Low-income households across the United States now face a deadline to sign up for federal funds that give them a break on their monthly internet bills. Poverty-fighting offices in North Dakota hope more families try to stay connected in the short term.

The Federal Communications Commission has announced that February 7 is the last day to enroll in its Affordable Connectivity Program. The initiative provides a monthly discount of up to $30 toward internet service for eligible households and up to $75 per month for those on qualifying Tribal lands.

Faith Marthe, director of outreach & technology of Community Action Partnership offices in North Dakota, said her office has assisted with enrollment, and added the organization can be an important boost for the time being.

"Internet connectivity, just [for] a couple of months, is able to connect people to a variety of resources that they can use right away to find employment and to get themselves directed to education," she explained.

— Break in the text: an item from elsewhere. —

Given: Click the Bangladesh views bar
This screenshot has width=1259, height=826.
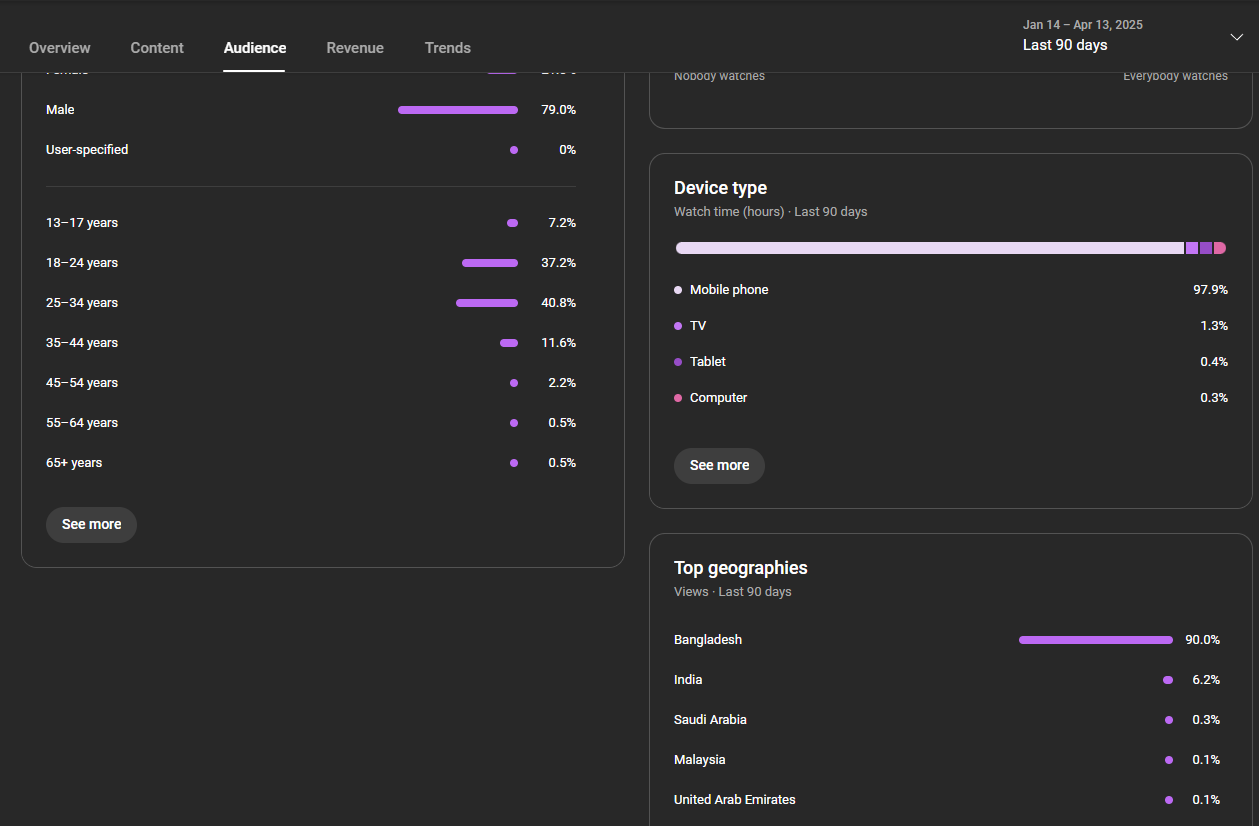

But Marthe acknowledged that suddenly losing the aid -- and internet service -- puts many households in a tough position, especially in a rural state such as North Dakota. The FCC projects that funding will run out as early as April. However, there is a bipartisan bill in Congress to renew the aid.

Sen. Kevin Cramer, R-ND, is a co-sponsor, but it's unclear if the measure can overcome calls from some Republicans to cut spending.

The program also provides discounts for eligible people to purchase certain electronic devices. Marthe said based on their feedback, that component of the effort has been a lifeline for some households.

"I know of a few individuals I've spoken with that have indicated they were able to get a device, which was incredibly helpful because if you have internet but no device, it's very hard to use," she continued.

Marthe's team has helped nearly 100 North Dakotans sign up for the program over the past six months. Meanwhile, nearly 175 municipal leaders from around the country, including Fargo's mayor, have sent a letter to Congress calling for a new round of funding.

Disclosure: Community Action Partnership of North Dakota contributes to our fund for reporting on Budget Policy & Priorities, Health Issues, Housing/Homelessness, Hunger/Food/Nutrition. If you would like to help support news in the public interest, click here.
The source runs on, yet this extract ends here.